Use of Hard Mask for Finer (<10 μm) Through Silicon Vias (TSVs) Etching
Use of Hard Mask for Finer (<10 μm) Through Silicon Vias (TSVs) Etching
Transactions on Electrical and Electronic Materials. 2015. Dec, 16(6): 312-316
Copyright © 2015, The Korean Institute of Electrical and Electronic Material Engineers
This is an open-access article distributed under the terms of the Creative Commons Attribution Non-Commercial License ( which permits unrestricted noncommercial use, distribution, and reproduction in any medium, provided the original work is properly cited.
  • Received : September 09, 2015
  • Accepted : October 10, 2015
  • Published : December 25, 2015
Export by style
Cited by
About the Authors
Somang Choi
Sang Jeen Hong
Through silicon via (TSV) technology holds the promise of chip-to-chip or chip-to-package interconnections for higher performance with reduced signal delay and power consumption. It includes high aspect ratio silicon etching, insulation liner deposition, and seamless metal filling. The desired etch profile should be straightforward, but high aspect ratio silicon etching is still a challenge. In this paper, we investigate the use of etch hard mask for finer TSVs etching to have clear definition of etched via pattern.
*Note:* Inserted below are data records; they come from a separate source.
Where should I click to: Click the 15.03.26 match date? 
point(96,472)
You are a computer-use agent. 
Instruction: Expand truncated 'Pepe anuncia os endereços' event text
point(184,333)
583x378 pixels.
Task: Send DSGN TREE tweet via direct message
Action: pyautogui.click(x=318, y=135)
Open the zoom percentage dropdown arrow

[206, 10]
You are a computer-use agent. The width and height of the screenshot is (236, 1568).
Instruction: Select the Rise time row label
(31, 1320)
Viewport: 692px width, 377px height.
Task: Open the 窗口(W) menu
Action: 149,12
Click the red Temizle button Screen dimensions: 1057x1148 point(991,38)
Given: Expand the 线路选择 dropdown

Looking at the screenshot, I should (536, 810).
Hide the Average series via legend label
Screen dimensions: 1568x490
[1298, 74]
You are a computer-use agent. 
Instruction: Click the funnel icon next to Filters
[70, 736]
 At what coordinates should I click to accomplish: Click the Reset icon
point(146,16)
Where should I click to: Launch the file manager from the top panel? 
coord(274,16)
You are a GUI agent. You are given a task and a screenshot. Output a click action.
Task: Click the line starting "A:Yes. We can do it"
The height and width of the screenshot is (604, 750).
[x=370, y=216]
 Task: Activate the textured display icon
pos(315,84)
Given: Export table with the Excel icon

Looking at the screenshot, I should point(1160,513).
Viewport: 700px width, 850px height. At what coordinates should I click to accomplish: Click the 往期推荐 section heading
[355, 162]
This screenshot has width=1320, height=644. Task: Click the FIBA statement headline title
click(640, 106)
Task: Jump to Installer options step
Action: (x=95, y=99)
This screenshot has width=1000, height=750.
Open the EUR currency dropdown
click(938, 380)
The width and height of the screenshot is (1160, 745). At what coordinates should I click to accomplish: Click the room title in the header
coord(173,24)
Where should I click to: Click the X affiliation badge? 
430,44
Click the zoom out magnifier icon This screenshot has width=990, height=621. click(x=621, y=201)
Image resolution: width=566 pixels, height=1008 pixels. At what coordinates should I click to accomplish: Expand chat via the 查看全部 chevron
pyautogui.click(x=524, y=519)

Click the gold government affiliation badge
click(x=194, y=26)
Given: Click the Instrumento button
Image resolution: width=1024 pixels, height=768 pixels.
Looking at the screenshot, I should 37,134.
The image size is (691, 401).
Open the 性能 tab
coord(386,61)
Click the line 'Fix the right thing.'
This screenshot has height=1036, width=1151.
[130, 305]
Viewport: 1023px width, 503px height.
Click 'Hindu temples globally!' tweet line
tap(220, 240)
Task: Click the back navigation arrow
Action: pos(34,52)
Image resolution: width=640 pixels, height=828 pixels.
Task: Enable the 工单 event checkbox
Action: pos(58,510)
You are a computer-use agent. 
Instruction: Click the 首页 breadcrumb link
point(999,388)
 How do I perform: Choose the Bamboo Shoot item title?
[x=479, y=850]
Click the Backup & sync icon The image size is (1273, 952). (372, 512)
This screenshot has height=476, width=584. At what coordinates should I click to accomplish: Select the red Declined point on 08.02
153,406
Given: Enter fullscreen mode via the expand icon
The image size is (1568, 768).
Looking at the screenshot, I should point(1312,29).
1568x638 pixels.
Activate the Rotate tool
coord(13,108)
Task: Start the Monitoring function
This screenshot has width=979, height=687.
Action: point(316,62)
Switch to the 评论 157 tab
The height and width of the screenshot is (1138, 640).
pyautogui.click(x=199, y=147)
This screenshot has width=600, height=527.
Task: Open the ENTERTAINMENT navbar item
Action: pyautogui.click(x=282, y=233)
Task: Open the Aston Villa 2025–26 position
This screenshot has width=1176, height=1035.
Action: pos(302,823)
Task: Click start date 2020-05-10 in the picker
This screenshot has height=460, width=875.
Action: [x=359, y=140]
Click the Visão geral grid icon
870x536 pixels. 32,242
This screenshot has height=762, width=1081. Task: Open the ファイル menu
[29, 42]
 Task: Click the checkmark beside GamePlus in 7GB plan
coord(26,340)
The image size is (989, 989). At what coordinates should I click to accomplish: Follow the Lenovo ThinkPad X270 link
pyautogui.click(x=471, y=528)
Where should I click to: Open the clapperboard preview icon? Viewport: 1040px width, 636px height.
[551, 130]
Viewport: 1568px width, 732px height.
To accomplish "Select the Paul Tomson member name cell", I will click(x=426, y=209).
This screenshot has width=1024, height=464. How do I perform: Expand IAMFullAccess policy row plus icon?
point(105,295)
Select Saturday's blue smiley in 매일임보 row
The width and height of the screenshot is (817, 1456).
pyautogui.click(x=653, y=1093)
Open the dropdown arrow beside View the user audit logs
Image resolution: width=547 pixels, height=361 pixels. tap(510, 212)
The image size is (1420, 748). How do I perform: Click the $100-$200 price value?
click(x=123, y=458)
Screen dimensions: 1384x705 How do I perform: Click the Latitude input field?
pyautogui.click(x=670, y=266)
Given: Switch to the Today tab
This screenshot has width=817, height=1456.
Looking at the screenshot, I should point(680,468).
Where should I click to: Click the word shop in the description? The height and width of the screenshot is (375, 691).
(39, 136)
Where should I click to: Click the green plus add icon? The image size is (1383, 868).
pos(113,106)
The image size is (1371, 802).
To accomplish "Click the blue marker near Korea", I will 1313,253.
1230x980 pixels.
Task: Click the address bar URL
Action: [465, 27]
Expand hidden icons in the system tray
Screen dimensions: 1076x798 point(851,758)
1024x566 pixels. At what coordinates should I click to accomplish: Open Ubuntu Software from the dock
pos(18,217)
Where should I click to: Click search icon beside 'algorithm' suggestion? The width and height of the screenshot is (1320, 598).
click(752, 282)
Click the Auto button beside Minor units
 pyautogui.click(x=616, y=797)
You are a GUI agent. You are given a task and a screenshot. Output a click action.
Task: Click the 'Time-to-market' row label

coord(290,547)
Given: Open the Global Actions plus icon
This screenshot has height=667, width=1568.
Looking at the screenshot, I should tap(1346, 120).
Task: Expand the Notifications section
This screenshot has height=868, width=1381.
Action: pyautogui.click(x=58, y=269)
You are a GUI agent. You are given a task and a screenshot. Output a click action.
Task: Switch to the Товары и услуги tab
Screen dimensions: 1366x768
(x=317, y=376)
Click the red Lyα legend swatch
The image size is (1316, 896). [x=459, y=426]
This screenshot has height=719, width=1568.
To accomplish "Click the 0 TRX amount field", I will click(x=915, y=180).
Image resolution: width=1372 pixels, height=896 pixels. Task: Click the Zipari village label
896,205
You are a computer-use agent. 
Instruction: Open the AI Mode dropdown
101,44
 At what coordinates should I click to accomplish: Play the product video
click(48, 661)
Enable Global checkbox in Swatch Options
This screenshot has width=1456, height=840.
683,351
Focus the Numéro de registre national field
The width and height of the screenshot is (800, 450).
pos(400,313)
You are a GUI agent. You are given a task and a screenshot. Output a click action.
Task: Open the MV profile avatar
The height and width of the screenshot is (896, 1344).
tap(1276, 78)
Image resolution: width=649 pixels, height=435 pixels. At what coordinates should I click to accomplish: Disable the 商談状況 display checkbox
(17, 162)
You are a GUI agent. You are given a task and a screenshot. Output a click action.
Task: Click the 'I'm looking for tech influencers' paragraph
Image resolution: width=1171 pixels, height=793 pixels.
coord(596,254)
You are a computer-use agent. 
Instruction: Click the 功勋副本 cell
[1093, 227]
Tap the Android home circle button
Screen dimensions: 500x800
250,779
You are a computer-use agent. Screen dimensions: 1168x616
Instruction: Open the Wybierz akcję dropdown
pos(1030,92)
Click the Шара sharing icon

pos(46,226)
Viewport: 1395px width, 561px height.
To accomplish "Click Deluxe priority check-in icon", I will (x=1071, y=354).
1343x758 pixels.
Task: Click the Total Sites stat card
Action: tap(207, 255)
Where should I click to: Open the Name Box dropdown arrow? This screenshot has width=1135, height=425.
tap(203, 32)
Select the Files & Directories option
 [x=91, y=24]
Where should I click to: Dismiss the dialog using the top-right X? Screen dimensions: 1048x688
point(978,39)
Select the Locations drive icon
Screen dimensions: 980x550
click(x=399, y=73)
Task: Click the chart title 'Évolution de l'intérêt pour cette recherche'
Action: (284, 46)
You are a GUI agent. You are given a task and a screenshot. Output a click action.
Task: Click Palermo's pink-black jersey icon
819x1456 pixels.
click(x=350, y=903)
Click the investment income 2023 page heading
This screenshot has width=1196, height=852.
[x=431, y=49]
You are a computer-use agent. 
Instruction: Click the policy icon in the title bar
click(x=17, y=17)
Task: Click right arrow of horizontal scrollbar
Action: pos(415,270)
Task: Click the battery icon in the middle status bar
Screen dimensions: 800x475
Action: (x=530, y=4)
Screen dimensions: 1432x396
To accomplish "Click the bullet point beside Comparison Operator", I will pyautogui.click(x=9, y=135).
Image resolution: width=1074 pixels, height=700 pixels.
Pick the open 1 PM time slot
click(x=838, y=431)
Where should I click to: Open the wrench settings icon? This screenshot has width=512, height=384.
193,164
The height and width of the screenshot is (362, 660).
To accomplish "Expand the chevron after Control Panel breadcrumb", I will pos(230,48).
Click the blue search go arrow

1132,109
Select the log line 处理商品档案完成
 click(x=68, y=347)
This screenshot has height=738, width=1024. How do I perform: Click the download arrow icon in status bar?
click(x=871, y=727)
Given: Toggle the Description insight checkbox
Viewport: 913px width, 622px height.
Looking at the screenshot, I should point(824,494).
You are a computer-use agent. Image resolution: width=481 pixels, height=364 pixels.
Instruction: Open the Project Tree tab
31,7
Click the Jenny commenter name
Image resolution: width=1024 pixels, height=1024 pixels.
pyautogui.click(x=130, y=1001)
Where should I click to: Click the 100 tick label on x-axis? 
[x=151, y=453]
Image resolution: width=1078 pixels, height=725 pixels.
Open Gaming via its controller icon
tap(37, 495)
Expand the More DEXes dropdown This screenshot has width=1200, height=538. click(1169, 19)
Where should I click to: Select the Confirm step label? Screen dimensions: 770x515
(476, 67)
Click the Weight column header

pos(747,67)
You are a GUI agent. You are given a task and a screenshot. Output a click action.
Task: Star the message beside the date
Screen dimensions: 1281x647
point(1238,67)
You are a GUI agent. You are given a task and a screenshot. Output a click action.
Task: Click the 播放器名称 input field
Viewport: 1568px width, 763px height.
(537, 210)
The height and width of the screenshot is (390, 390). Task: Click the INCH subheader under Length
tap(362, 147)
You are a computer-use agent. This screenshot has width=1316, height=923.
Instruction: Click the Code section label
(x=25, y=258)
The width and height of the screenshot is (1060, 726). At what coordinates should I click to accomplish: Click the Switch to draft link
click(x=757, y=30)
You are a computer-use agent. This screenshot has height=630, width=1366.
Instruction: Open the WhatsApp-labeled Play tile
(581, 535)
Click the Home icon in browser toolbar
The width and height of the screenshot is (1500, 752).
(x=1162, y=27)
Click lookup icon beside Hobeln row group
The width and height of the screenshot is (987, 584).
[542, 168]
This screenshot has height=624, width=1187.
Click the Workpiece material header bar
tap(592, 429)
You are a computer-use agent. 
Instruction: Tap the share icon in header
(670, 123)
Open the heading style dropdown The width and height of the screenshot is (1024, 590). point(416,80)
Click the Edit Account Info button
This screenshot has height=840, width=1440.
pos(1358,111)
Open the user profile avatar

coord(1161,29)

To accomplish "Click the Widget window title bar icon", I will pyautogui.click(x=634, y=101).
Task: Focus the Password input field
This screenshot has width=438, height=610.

Conventionally employed photoresist methods were initially evaluated as reference processes, and oxide and metal hard mask were investigated. We admit that pure metal mask is rarely employed in industry, but the etch result of metal mask support why hard mask are more realistic for finer TSV etching than conventional photoresist and oxide mask.
As increasing demands for multi-function mobile consumer electronic devices, the complexity of the interconnection density of semiconductor chips continuously increase. Conventional chip to packaging integration (CPI) uses wire-bonding for interconnection of bonding pad to package leads. As chip scaling moves towards the atomic level, chip-to-chip interconnections using through silicon via (TSV) technology become an attractive potential solution for enabling higher performance form factors with low manufacturing cost [1] . Vertical electrical interconnects that pass through the silicon die can reduce the lengths of chip-to-chip interconnections and enable more compact CPI interconnection structures [2 , 3] . In TSV fabrication, high aspectratio structures with controlled sidewall profiles in silicon are important for microelectronic devices in the nanometer and micrometer scale [4] .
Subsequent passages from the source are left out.